Source extract:
>>>
# not so great brew...



## hensl82 (9/10/14)

So a while back I made Aldi apple and blackcurrent cider. Used S09 yeast, nutrient and 400g lactose. Made 10litres. It is not so great as it has a weird sweetness to it. Please tell me...what fail safe recipe have you got that would make a dry (not dust dry) cider that I can drink in 4 weeks. I have nutrients, S04 yeast, lactose and dextrose at my disposal.


----------



## Ross (9/10/14)

90% Apple, 10% pear, NO LACTOSE

Cheers Ross


----------



## Mutaneer (9/10/14)

100% Fresh apple juice (Orange Pippins or some other proper Cider apples if you can get it)
71B Yeast
6 weeks in the bottle

Let your taste buds adapt to the dryness


----------



## BrosysBrews (9/10/14)
<<<
Set exercise 1: In the records below, copy out verbatim every line from the one containing "Where should I click to: Tap" through the one containing "coord(125,301)", both lines included.

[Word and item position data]
>>>
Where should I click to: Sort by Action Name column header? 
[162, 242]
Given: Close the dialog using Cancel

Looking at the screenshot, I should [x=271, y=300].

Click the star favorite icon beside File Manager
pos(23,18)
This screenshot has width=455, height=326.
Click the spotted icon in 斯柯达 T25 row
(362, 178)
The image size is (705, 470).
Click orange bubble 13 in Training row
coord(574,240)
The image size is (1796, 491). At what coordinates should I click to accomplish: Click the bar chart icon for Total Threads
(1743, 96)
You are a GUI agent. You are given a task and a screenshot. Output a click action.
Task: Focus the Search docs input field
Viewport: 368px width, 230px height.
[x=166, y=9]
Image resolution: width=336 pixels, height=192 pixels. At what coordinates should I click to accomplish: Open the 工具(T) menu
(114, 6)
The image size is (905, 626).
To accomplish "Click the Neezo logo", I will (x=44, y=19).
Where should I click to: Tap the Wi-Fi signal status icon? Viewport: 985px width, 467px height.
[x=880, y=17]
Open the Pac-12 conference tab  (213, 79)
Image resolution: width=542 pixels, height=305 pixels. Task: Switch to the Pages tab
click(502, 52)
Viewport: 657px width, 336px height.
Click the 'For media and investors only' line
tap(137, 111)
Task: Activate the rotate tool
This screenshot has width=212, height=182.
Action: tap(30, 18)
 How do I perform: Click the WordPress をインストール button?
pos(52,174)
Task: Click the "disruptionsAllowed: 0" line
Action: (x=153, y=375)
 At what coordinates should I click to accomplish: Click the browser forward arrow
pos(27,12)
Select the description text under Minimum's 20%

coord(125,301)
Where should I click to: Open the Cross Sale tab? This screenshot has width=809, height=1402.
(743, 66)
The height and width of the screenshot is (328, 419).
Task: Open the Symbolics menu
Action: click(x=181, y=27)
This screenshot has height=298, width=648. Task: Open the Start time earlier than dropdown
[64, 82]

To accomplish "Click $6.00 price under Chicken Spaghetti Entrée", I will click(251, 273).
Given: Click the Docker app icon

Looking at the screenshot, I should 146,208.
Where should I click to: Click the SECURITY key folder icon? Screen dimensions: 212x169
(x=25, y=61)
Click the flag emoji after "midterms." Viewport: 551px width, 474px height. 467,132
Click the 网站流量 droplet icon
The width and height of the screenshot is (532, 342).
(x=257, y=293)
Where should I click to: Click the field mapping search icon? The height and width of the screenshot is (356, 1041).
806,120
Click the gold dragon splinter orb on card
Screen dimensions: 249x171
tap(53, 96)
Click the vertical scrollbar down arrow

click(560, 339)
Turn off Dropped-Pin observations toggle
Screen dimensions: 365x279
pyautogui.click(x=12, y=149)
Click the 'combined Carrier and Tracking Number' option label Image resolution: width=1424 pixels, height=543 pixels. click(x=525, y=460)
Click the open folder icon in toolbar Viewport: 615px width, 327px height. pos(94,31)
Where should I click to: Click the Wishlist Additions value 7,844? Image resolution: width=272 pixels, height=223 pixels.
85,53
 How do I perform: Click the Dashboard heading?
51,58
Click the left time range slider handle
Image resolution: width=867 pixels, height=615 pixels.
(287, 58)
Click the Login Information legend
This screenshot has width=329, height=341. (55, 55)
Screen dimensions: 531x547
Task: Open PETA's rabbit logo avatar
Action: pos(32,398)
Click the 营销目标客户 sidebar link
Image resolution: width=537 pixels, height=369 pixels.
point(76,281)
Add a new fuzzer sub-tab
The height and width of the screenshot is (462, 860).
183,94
<<<
Set exercise 2: Continue the forum thread about brewing a dry cider from the point where it stops.

Written response 1:
Where should I click to: Tap the Wi-Fi signal status icon? Viewport: 985px width, 467px height.
[x=880, y=17]
Open the Pac-12 conference tab  (213, 79)
Image resolution: width=542 pixels, height=305 pixels. Task: Switch to the Pages tab
click(502, 52)
Viewport: 657px width, 336px height.
Click the 'For media and investors only' line
tap(137, 111)
Task: Activate the rotate tool
This screenshot has width=212, height=182.
Action: tap(30, 18)
 How do I perform: Click the WordPress をインストール button?
pos(52,174)
Task: Click the "disruptionsAllowed: 0" line
Action: (x=153, y=375)
 At what coordinates should I click to accomplish: Click the browser forward arrow
pos(27,12)
Select the description text under Minimum's 20%

coord(125,301)

Written response 2:
hensl82 said:


> So a while back I made Aldi apple and blackcurrent cider. Used S09 yeast, nutrient and 400g lactose. Made 10litres. It is not so great as it has a weird sweetness to it. Please tell me...what fail safe recipe have you got that would make a dry (not dust dry) cider that I can drink in 4 weeks. I have nutrients, S04 yeast, lactose and dextrose at my disposal.


I use lactose sparingly, I find about 10g/l enough to take the edge off without any weird sweetness. I have been wanting to try but I am not set up to do so to crash chill then filter to .45micron, I was chatting to a wine maker the other day and he was saying thats how he makes one of his semi sweet reds.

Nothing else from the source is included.